Input rows:
--- begin ---
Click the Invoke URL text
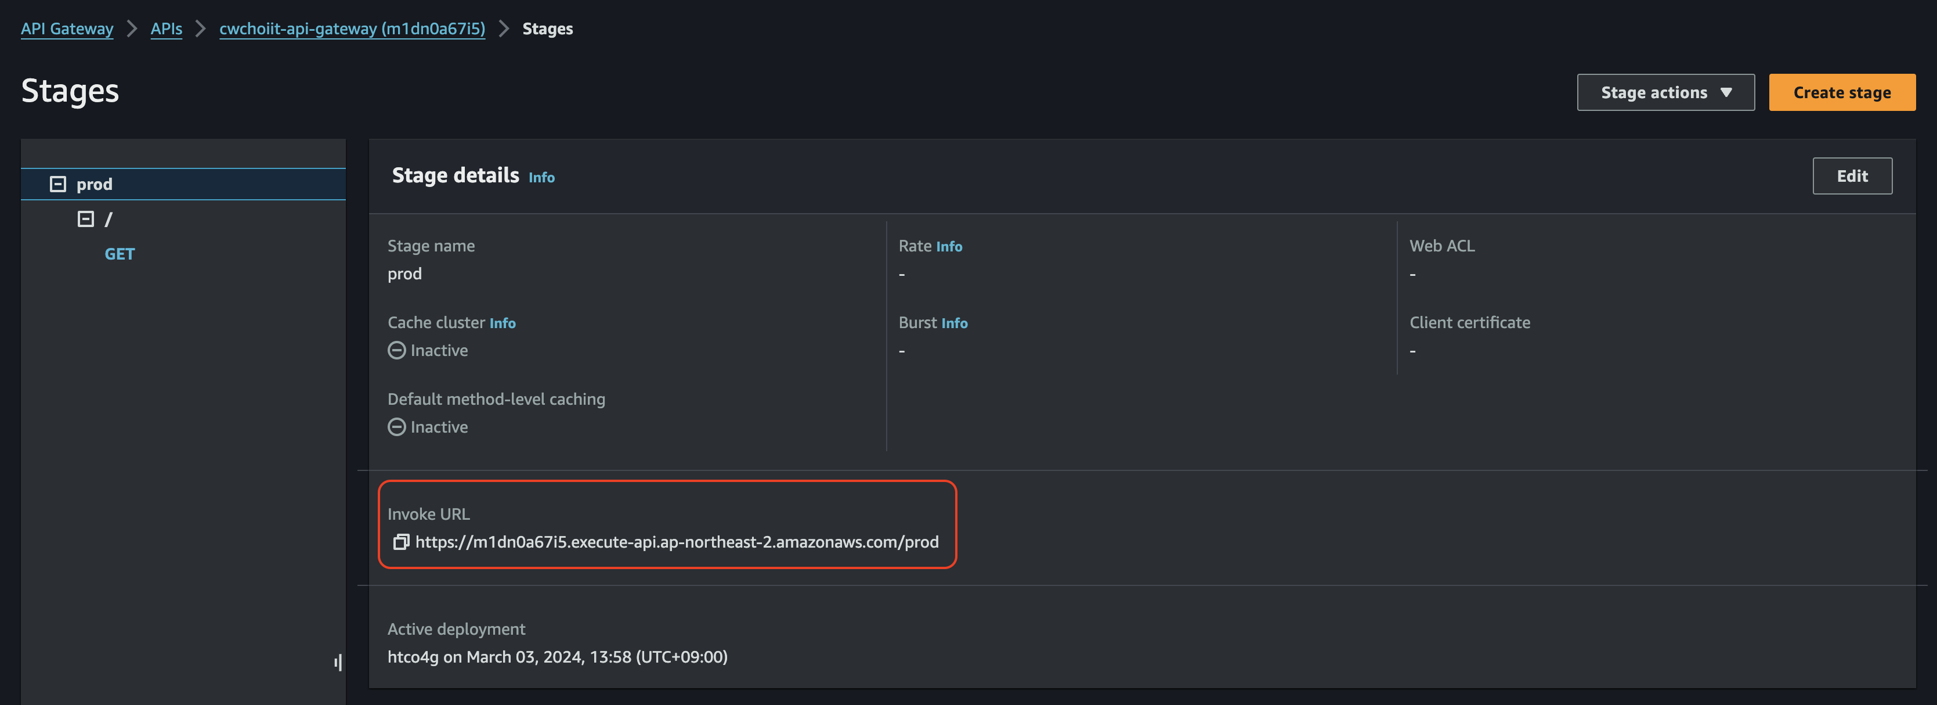Screen dimensions: 1937x705 tap(677, 542)
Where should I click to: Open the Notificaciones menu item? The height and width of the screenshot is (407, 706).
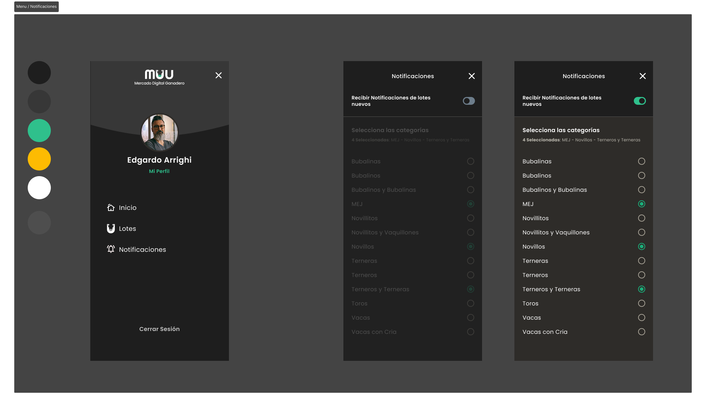coord(142,249)
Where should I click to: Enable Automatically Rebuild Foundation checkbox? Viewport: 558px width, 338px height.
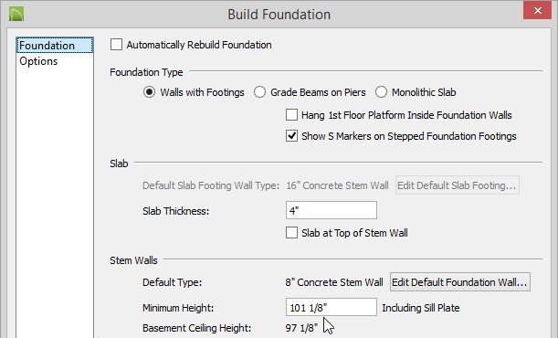pyautogui.click(x=116, y=45)
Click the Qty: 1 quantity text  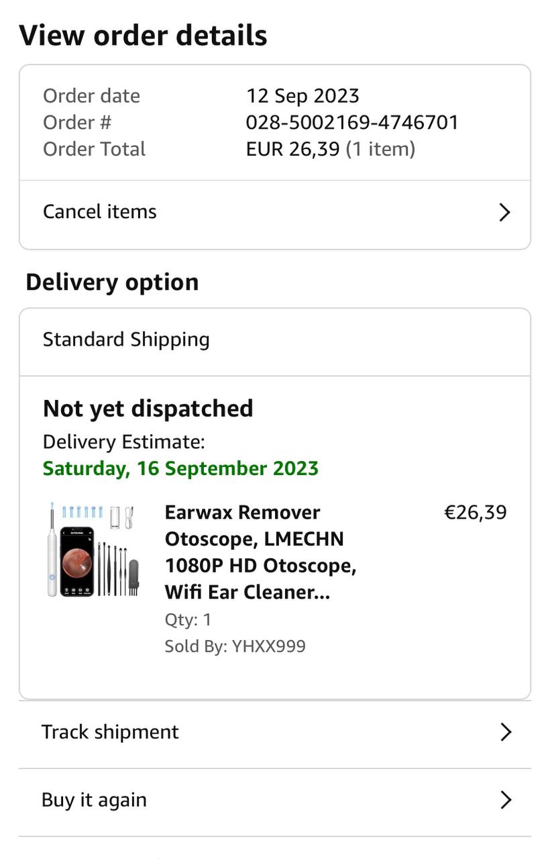point(188,619)
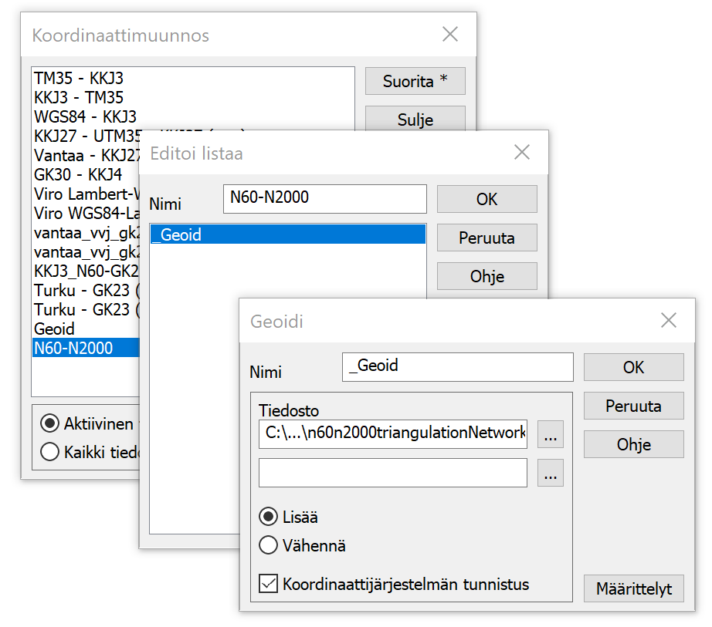Image resolution: width=712 pixels, height=627 pixels.
Task: Select _Geoid item in Editoi listaa
Action: click(286, 234)
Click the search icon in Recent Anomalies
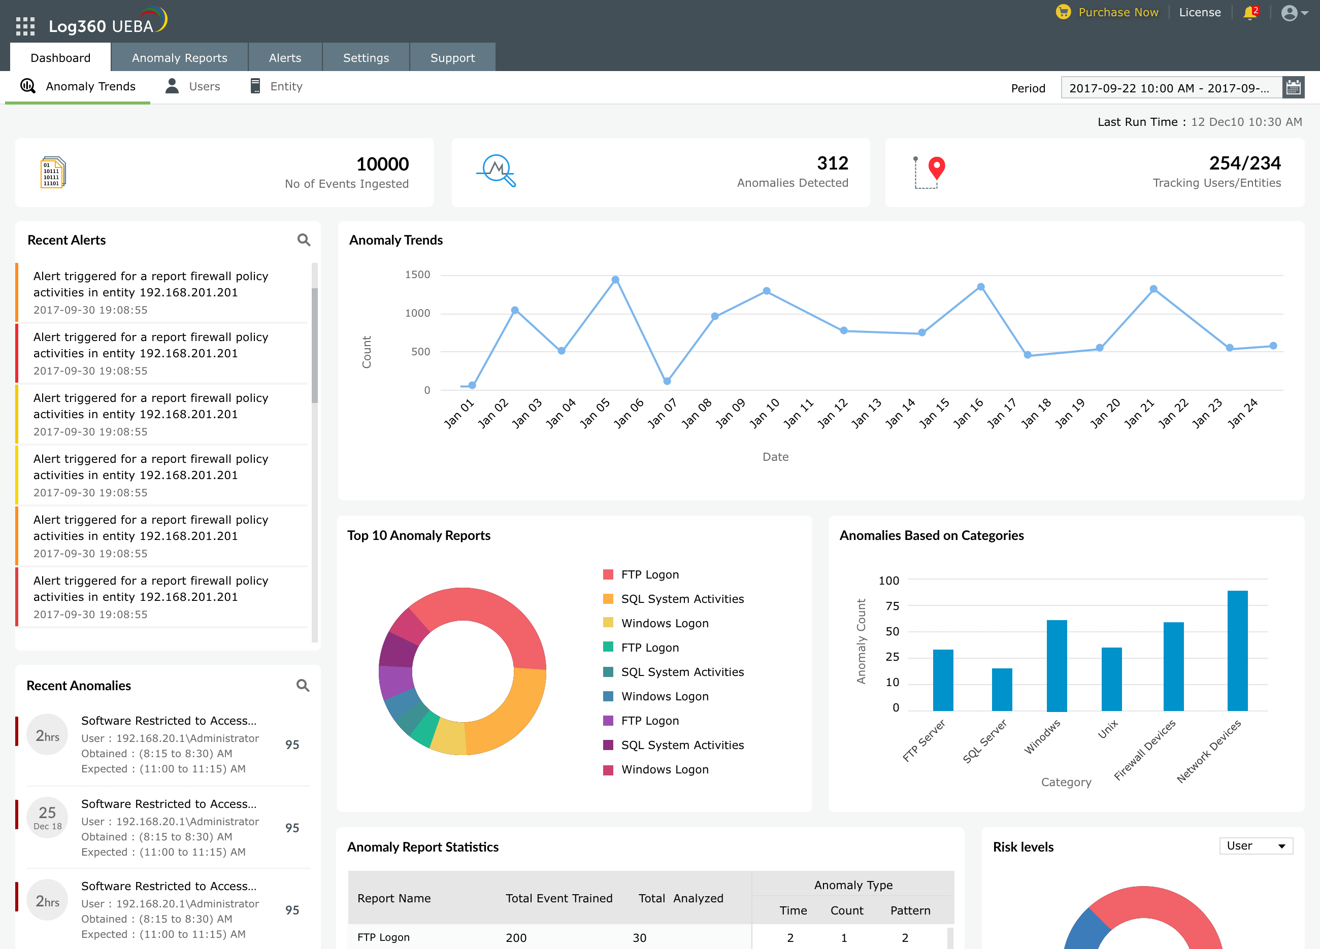 [302, 685]
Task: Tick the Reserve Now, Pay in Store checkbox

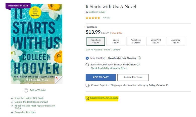Action: tap(87, 98)
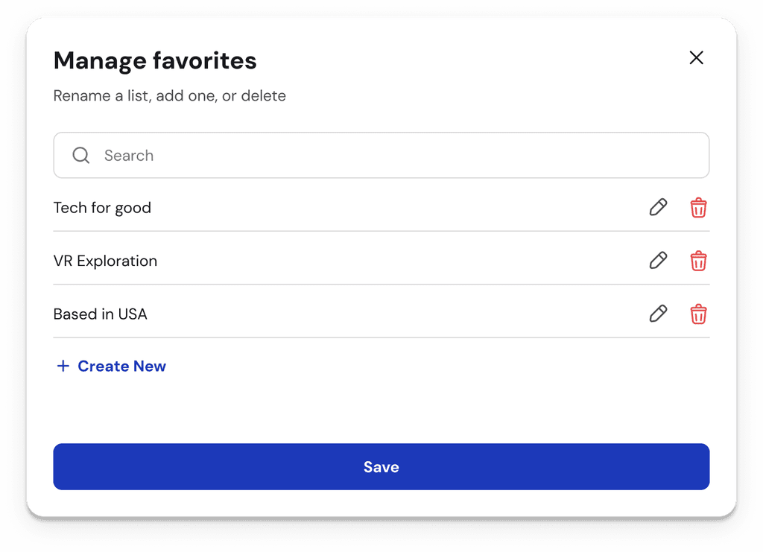Viewport: 763px width, 552px height.
Task: Delete the Tech for good list
Action: [698, 208]
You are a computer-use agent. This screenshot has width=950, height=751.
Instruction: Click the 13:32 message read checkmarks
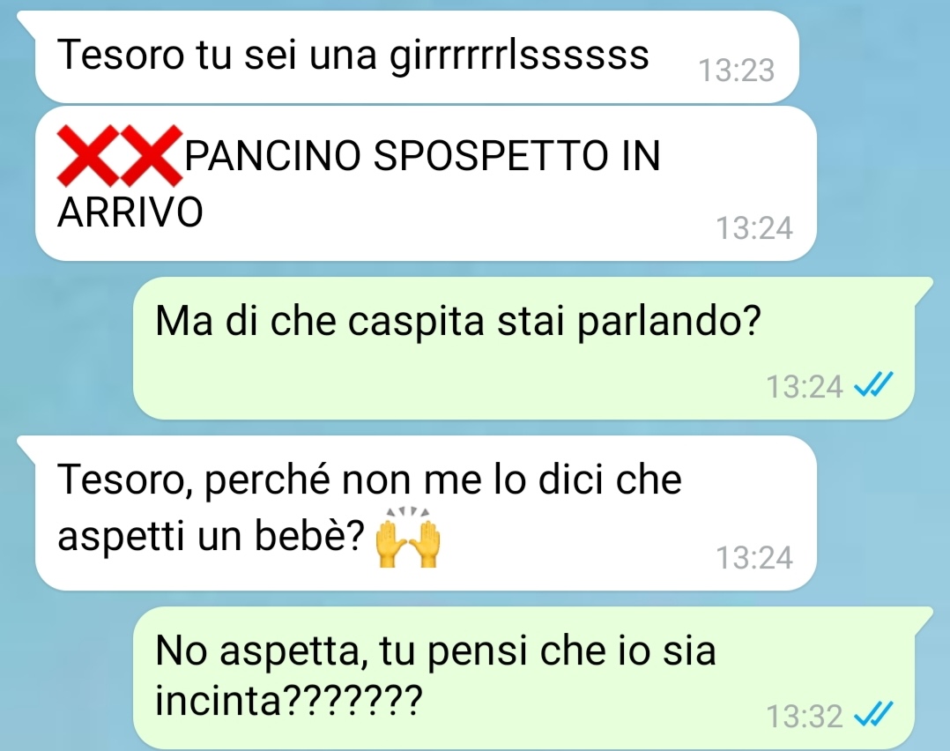873,713
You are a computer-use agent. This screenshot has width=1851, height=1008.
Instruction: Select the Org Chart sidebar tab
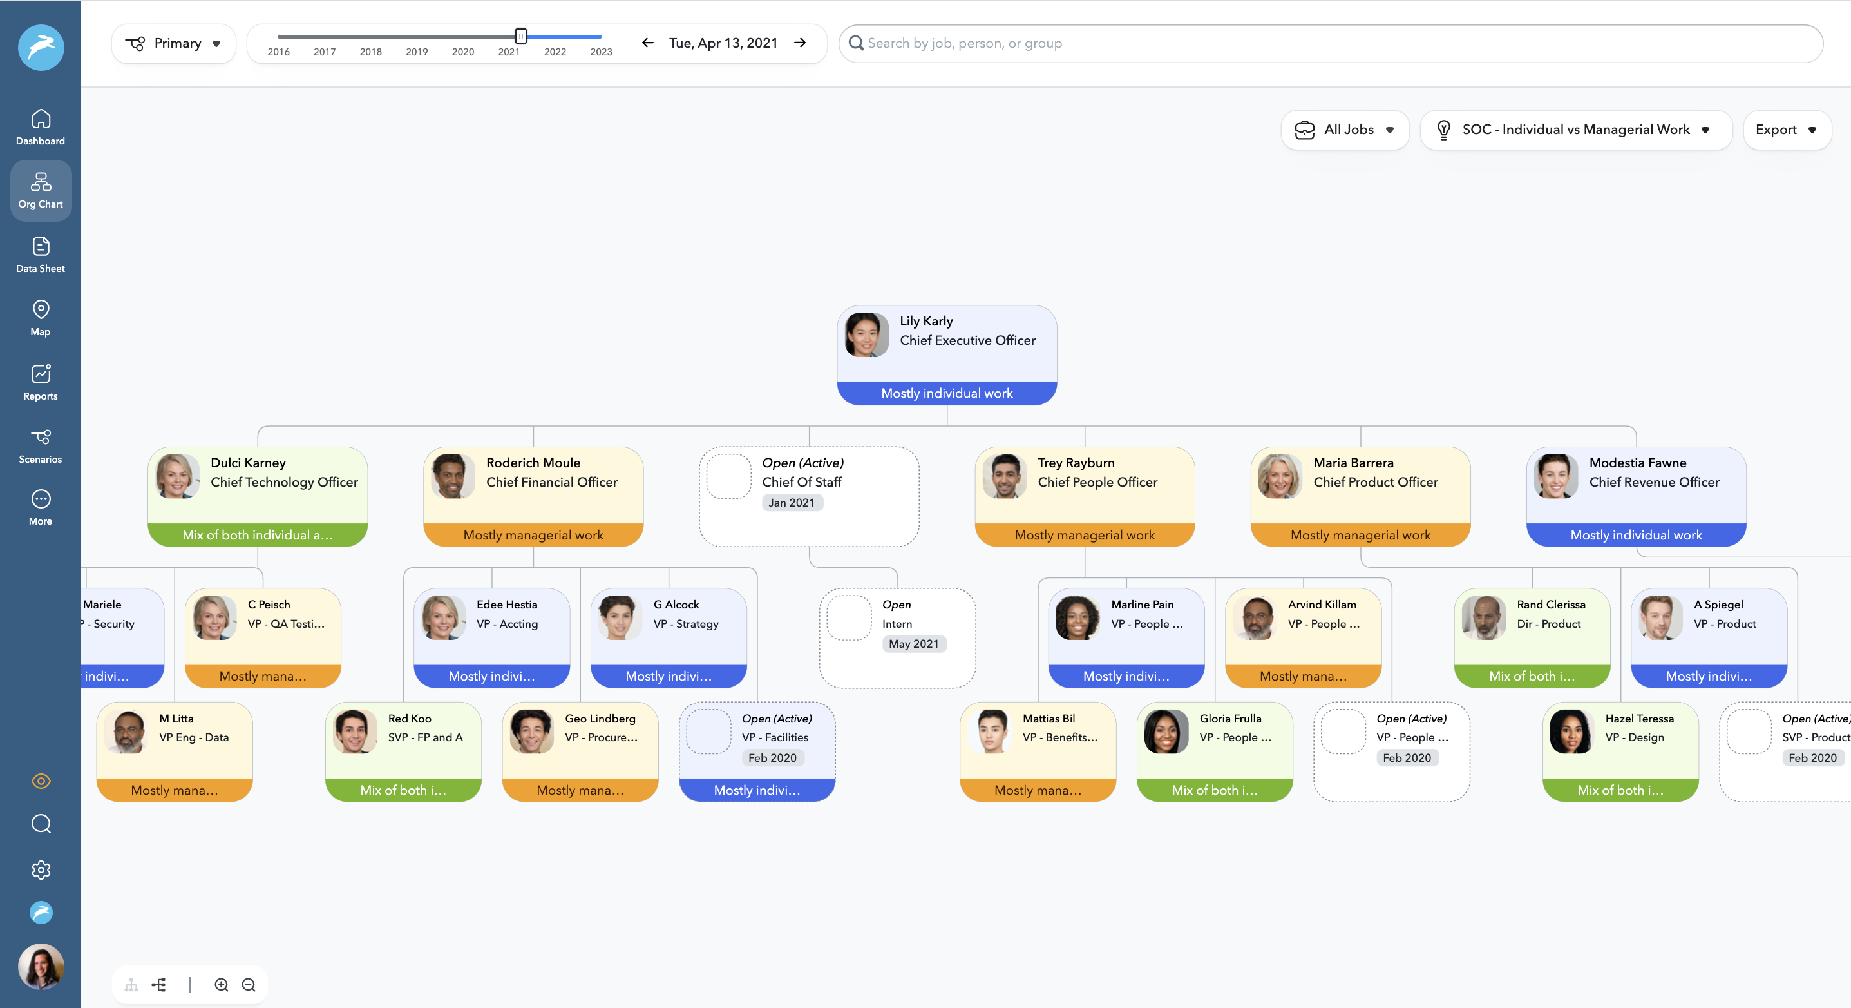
--- end ---
Set problem: Please copy again the records from the line with "Click the search icon in Recent Anomalies" through the end of the records, with both ends included. Leave out the pictures.

Task output:
Click the search icon in Recent Anomalies
 [302, 685]
Task: Tick the Reserve Now, Pay in Store checkbox

Action: tap(87, 98)
Viewport: 763px width, 552px height.
Task: Delete the Tech for good list
Action: [698, 208]
You are a computer-use agent. This screenshot has width=950, height=751.
Instruction: Click the 13:32 message read checkmarks
873,713
You are a computer-use agent. This screenshot has width=1851, height=1008.
Instruction: Select the Org Chart sidebar tab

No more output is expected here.